··· The data ···

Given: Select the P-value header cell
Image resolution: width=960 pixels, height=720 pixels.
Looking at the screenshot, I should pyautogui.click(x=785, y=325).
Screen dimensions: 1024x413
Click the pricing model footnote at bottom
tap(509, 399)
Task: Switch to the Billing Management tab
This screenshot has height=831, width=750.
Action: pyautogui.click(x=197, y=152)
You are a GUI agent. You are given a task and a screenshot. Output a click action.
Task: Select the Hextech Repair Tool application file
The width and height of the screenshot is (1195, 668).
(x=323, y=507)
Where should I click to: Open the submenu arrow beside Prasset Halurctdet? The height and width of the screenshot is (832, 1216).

···

Task instructions:
In the records above, locate the line that contains "This screenshot has height=831, width=750.". Repeat it and every line after it, exactly, and nothing else.

Written answer:
This screenshot has height=831, width=750.
Action: pyautogui.click(x=197, y=152)
You are a GUI agent. You are given a task and a screenshot. Output a click action.
Task: Select the Hextech Repair Tool application file
The width and height of the screenshot is (1195, 668).
(x=323, y=507)
Where should I click to: Open the submenu arrow beside Prasset Halurctdet? The height and width of the screenshot is (832, 1216).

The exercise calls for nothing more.